Unnamed: 0,experience,subscribe,played_hours
0,Pro,True,30.3
1,Veteran,True,3.8
2,Veteran,False,0.0
3,Amateur,True,0.7
4,Regular,True,0.1
...,...,...,...
191,Amateur,True,0.0
192,Veteran,False,0.3
193,Amateur,False,0.0
194,Amateur,False,2.3


Then we plot a graph to illustrate the relationship between the hours played and the experience level, colour-coordinating whether the players have or have not subscribed to the newsletter.

In [18]:
players_plot = alt.Chart(players).mark_bar(opacity=0.5).encode(
    x = alt.X("experience").title("Player Experience Level"),
    y = alt.Y("played_hours").title("Time Played (hours)"),
    color = alt.Color("subscribe").title("Subscription to Newletter"),
).properties(
    title=["A Bar Graph Representing the relation of Time Played in hours vs. Player", 
          "Experience Level with the Subscription status indicated by colour"]
)
players_plot

The bar graph indicates that most players, regardless of experience level, have subscribed to the newsletter. This might skew the data if KNearestNeighbours is used as well over 90% of the values are assigined to players that have subscirbed to the newsletter. 

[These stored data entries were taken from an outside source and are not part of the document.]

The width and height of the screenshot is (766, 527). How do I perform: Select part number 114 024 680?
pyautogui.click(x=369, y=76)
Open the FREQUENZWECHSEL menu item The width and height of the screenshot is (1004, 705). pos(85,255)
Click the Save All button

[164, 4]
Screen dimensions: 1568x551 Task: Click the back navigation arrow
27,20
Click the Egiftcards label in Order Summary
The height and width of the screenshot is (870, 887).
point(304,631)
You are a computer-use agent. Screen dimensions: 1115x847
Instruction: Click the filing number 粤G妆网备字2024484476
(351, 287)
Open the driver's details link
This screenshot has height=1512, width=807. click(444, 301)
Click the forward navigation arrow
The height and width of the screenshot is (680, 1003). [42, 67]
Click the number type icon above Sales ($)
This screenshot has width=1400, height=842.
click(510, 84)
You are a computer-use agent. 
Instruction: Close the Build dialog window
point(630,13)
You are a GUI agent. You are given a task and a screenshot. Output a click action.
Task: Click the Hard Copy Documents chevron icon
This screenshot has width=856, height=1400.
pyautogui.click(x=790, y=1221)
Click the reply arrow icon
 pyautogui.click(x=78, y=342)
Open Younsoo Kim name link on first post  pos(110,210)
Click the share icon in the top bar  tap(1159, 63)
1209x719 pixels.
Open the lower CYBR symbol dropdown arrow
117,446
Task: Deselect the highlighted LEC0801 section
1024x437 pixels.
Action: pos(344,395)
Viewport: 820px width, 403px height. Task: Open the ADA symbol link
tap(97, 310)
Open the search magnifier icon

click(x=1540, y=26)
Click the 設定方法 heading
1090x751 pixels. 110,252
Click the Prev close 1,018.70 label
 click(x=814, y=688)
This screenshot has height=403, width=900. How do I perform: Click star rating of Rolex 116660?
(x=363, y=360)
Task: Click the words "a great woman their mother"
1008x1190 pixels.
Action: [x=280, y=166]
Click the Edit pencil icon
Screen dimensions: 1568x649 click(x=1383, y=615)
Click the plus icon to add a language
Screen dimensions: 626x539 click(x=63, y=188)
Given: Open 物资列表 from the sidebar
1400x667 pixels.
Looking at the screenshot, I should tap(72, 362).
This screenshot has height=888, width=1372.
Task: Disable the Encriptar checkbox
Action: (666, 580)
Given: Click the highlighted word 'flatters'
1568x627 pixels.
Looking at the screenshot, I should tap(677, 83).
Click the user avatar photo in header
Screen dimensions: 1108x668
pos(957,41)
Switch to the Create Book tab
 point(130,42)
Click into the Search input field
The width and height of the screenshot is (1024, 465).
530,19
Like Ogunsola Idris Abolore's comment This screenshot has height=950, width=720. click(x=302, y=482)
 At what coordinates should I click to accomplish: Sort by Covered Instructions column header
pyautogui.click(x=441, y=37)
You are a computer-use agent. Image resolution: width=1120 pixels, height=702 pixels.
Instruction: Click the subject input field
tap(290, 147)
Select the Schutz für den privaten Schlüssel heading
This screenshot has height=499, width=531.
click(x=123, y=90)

To analyze some more, assigning numerical values to the experience levels will aid in KNN Classification, where (as stated previously):
 1. `Beginner` will be labelled as 1
    2. `Amateur` will be labelled as 2 
    3. `Regular` will be labelled as 3
    4. `Pro` will be labelled as 4
    5. `Veteran` will be labelled as 5

Now `experience_number` will be used for classification instead

In [35]:
players["experience_number"] = players["experience"].replace({
    "Beginner": 1,
    "Amateur": 2,
    "Regular": 3,
    "Pro": 4,
    "Veteran": 5
}).astype(int)

players[["experience", "experience_number"]].head(10)

  players["experience_number"] = players["experience"].replace({


Unnamed: 0,experience,experience_number
0,Pro,4
1,Veteran,5
2,Veteran,5
3,Amateur,2
4,Regular,3
5,Amateur,2
6,Regular,3
7,Amateur,2
8,Amateur,2
9,Veteran,5


<u>**Methods and Plan**<u>

* A possible Method: `K-NN Classification`
  - KNN Classification because we are trying to find classify whether players will be more likely to subcribe or not based on experience level and hours played.
* No assumptions needed as KNN classification requires few assumptions on what the data should look like.
* Limitations: KNN classifcation does not work very well on imbalanced classes of data, in this case there are more players subscribed to the newletter than those that are not, which can result inaccuracies. This can be solved by re-weighing the data.
* The data will be split into 80/20 training and testing sets.
* `GridSearch` will be used with n values of 1-80 with cross validation set to 5 to find n_neighbous.
* The model will then fit with the best n_neighbours and applied to the testing set to calculate the accuracy, recall and precision.